The volume of stationary black holes and the meaning of the surface gravity
William Ballik, Kayll Lake
TL;DR
The paper reinterprets black hole surface gravity as a local, invariant quantity derived from the growth of the horizon-bound invariant four-volume $\mathcal{V}$, showing that $\mathcal{V} \propto \ln(\lambda)$ with a horizon-constant given by the Parikh volume divided by the volume-growth rate, i.e., $\kappa = {}^3\mathcal{V}^*/\mathcal{V}^*$. By constructing regular coordinates and employing a shell that terminates on the horizon, the authors establish a depth-independent definition that extends from Schwarzschild to general static (non-degenerate) black holes and to cosmological horizons, with explicit verification in Schwarzschild and discussion for Kerr (Appendix).

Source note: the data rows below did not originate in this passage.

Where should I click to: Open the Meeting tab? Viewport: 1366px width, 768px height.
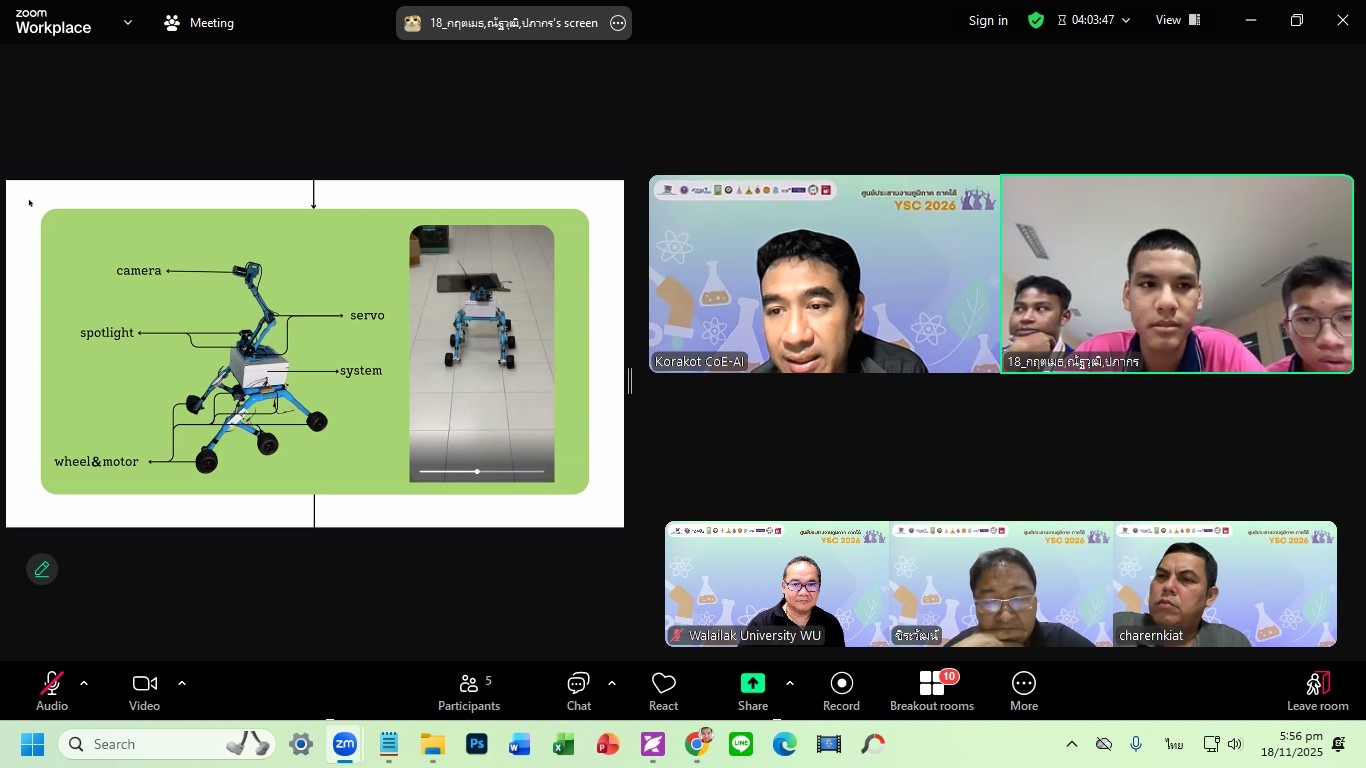point(199,22)
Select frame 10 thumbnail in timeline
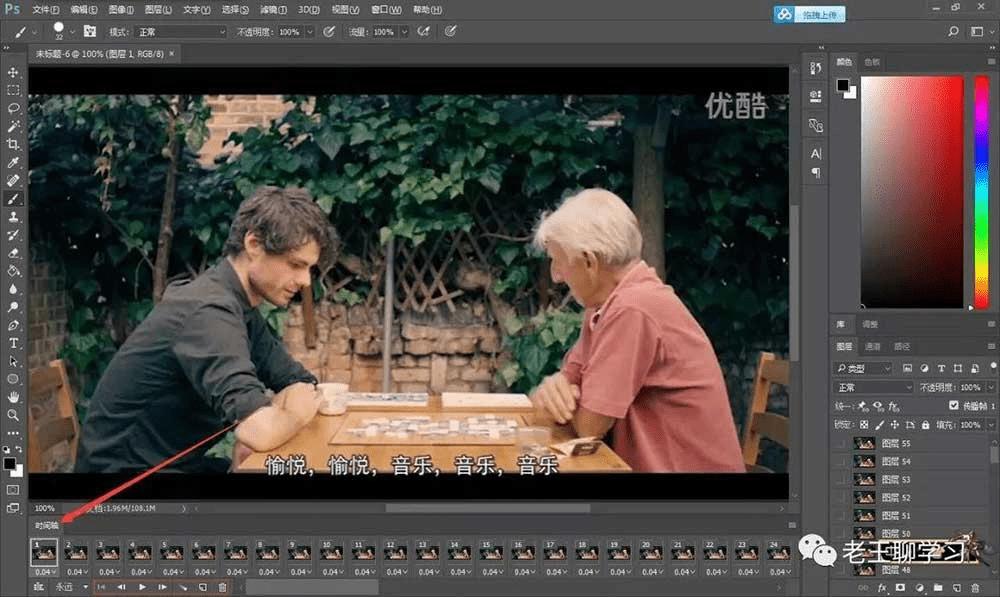The height and width of the screenshot is (597, 1000). coord(331,552)
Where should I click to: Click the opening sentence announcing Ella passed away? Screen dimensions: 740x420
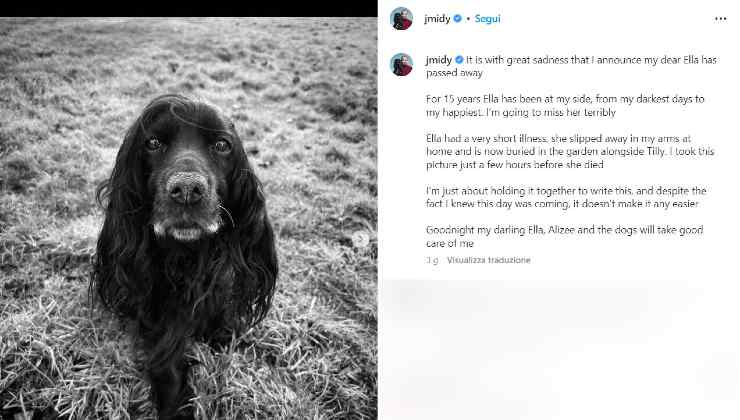coord(571,66)
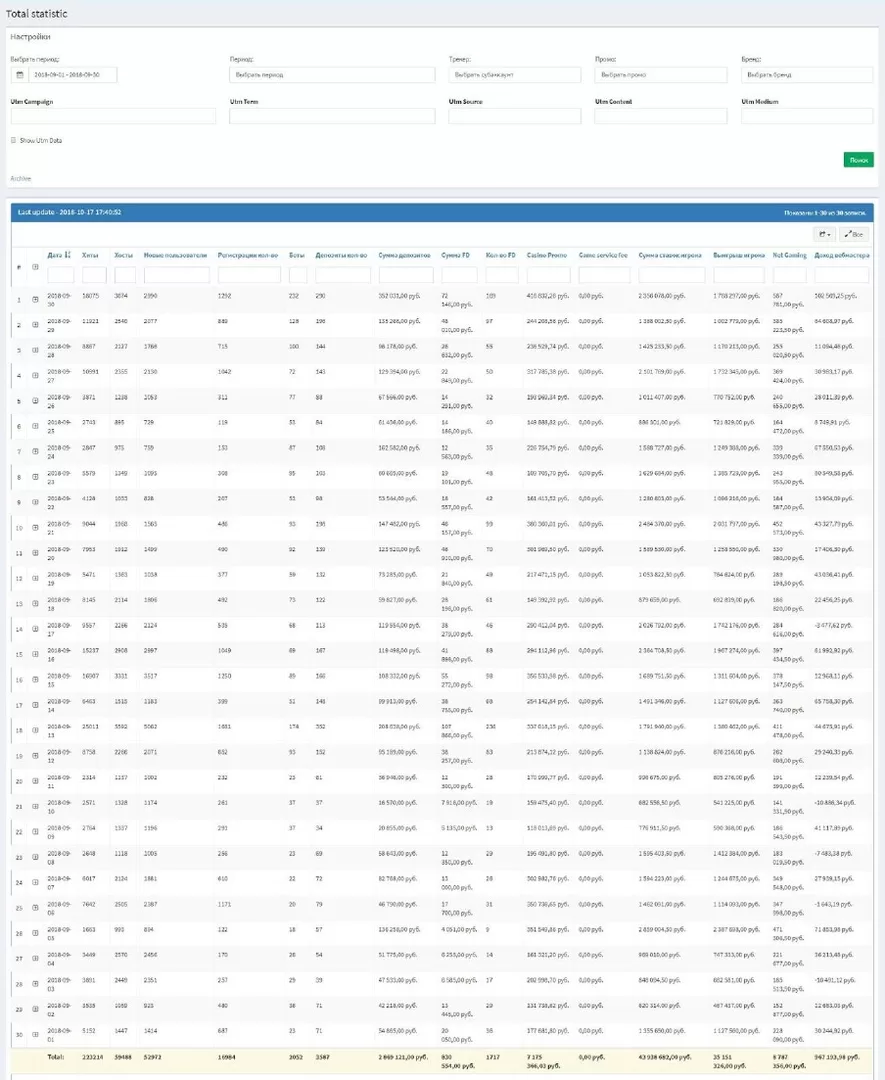
Task: Toggle full table view with Все button
Action: [x=853, y=234]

The key result, $\kappa = {}^3\mathcal{V}^*/\mathcal{V}^*$, offers a local invariant interpretation of surface gravity and links horizon mechanics to the rate of growth of invariant volume, with implications for black hole thermodynamics and the third law. This approach provides a new perspective on horizon structure and suggests that horizon properties are encoded in volume growth rates that are robust to the depth of integration.
Abstract
The invariant four-volume $\mathcal{V}$ of a complete black hole (the volume of the spacetime at and interior to the horizon) diverges. However, if one considers the black hole set up by the gravitational collapse of an object, and integrates only a finite time to the future of the collapse, the resultant volume is well defined and finite. In this paper we examine non-degenerate stationary black holes (and cosmological horizons) and find that $\mathcal{V}_{s} \varpropto \ln(λ)$ where $s$ is any shell that terminates on the horizon, $λ$ is the affine generator of the horizon and the constant of proportionality is the Parikh volume of $s$ divided by the surface gravity. This provides an alternative local and invariant definition of the surface gravity of a stationary black hole.